Have a look at the data and especially at the values in the geometry column:

In [None]:
gdf_rivers_org.head()

The coordinates are currently not given in the geographic coordinate reference system (longitude/latitude):

In [None]:
gdf_rivers_org.crs

Thus, they have to be converted which can be done directly with `GeoPandas`.

In [None]:
gdf_rivers = gdf_rivers_org.to_crs("EPSG:4326")

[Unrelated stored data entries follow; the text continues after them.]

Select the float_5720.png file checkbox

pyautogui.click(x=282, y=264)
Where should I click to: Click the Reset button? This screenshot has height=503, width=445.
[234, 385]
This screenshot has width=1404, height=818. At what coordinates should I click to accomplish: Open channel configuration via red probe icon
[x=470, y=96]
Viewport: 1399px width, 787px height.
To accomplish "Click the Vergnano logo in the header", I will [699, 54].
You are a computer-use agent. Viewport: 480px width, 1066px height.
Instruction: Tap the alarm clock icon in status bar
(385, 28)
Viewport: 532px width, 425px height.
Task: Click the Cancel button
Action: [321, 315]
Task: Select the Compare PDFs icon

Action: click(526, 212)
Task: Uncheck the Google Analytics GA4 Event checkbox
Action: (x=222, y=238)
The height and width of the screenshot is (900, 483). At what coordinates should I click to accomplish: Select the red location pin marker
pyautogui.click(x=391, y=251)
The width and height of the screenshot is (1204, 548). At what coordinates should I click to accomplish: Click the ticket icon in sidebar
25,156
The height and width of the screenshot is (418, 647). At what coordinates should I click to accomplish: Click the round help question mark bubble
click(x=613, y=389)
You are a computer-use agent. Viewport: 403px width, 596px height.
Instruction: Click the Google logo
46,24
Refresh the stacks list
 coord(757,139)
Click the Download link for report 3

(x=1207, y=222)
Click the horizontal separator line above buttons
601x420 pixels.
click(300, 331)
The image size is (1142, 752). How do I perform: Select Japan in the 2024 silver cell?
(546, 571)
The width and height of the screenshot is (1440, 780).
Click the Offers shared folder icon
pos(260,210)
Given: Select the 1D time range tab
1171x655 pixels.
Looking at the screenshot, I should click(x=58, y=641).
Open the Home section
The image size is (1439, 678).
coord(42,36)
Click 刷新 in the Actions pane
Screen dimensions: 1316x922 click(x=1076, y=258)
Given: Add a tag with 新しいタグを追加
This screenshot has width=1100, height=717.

Again have a look at the coordinate system and the data:

In [None]:
gdf_rivers.crs

In [None]:
gdf_rivers.head()

#### 2.1.2 Create a geographical map of the rivers

Let's plot the rivers represented on top of a map. The `geopandas.DataFrame` can be directly passed to the `data` parameter of [`pygmt.Figure.plot`](https://www.pygmt.org/v0.13.0/api/generated/pygmt.Figure.plot.html). Use the `pen` parameter to adjust the lines. The string argument has the form "*width*,*color*,*style*". Different line styles are explained in the Gallery example [**Line styles**](https://www.pygmt.org/v0.13.0/gallery/lines/linestyles.html).

In [None]:
fig = pygmt.Figure()

fig.coast(
    projection="M10c",
    region=[-10, 30, 35, 57],
    land="gray99",
    shorelines="1/0.1p,gray50",
    frame=True,
)

fig.plot(data=gdf_rivers, pen="0.5p,steelblue,solid")

fig.show(dpi=img_dpi)

#### 2.1.3 Plot subsets of the rivers differently

Now we want to filter the dataset based on the river length and plot the subsets differently.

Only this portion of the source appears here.